HONG KONG (Reuters) – Hong Kong leader Carrie Lam acknowledged on Tuesday that the record number of voters in district elections highlighted dissatisfaction with the government as she thanked residents for voting peacefully despite a relatively volatile environment.
Hong Kong chief executive Carrie Lam speaks to the media in a weekly news briefing after local elections in Hong Kong, China, November 26, 2019. REUTERS/Marko Djurica
Lam spoke a day after results showed democratic candidates secured almost 90% of 452 district council seats in Sunday’s elections, a landslide victory in polls that were widely seen as a barometer of support for the Beijing-backed leader.
Hong Kong has enjoyed a rare lull in violence for nearly a week, breaking from six months of often violent anti-government unrest that has plunged the former British colony into its biggest political crisis in decades.
The embattled Lam said she hoped the peaceful weekend was not just for the elections but a signal that people in the Chinese-ruled city wanted an end to violence.
Protests have sprung up on an almost daily basis since June, with flash mobs often gathering with little or no notice, at times forcing the government, businesses, schools and even the city’s international airport to close.
The violence had escalated up to last week, with protesters hurling petrol bombs and firing arrows at police who responded with tear gas and rubber bullets.
Demonstrators are angry at what they see as Chinese meddling in the freedoms promised to the former British colony when it returned to Chinese rule in 1997.
China denies interfering and says it is committed to the “one country, two systems” formula put in place at that time.
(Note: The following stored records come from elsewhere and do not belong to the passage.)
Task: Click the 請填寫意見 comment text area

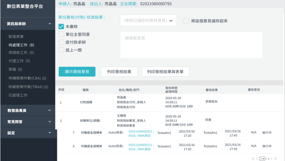Action: click(x=191, y=45)
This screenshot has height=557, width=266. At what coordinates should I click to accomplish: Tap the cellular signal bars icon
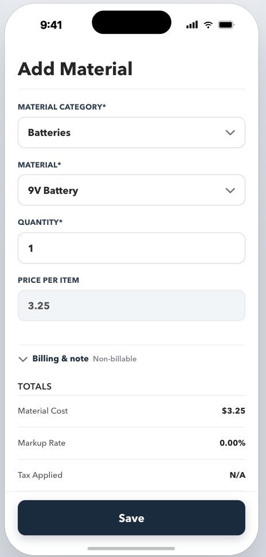click(192, 25)
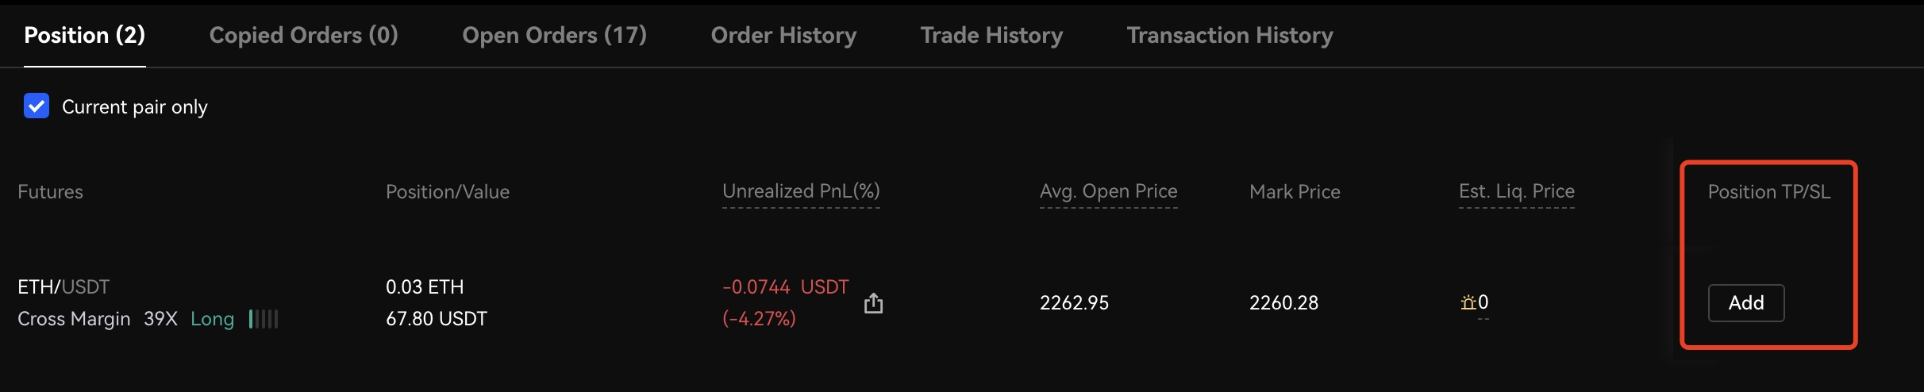Click the Avg. Open Price header
The width and height of the screenshot is (1924, 392).
[x=1108, y=191]
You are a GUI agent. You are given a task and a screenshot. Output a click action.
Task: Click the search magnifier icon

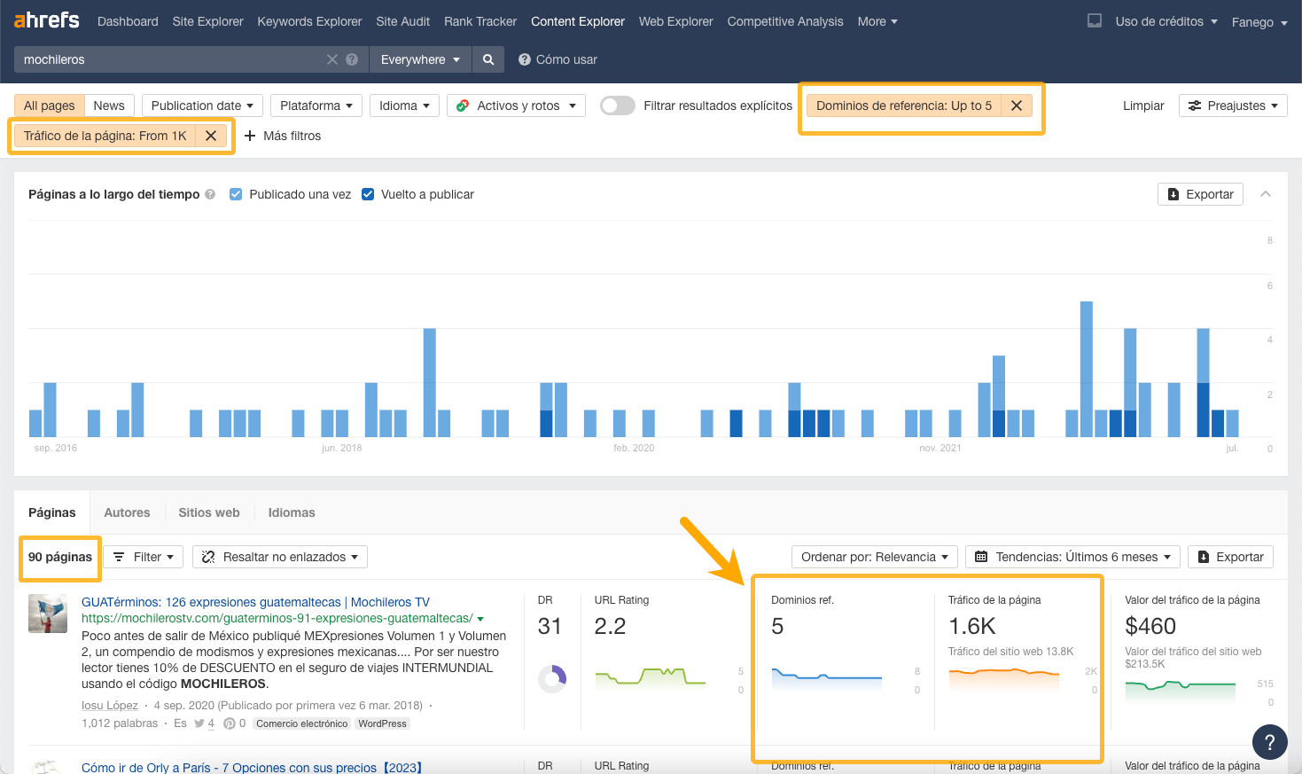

Police say they have shown restraint in the face of potentially deadly attacks.
The anti-government demonstrations bolstered support for democrats in Sunday’s elections, with a record number of residents taking to polling stations to vote.
The victory for the democrats, with a record of nearly 3 million voters, poses a conundrum for Beijing and piles pressure on Lam, who is facing renewed calls to step down. The democrats took control of 17 out of 18 district councils.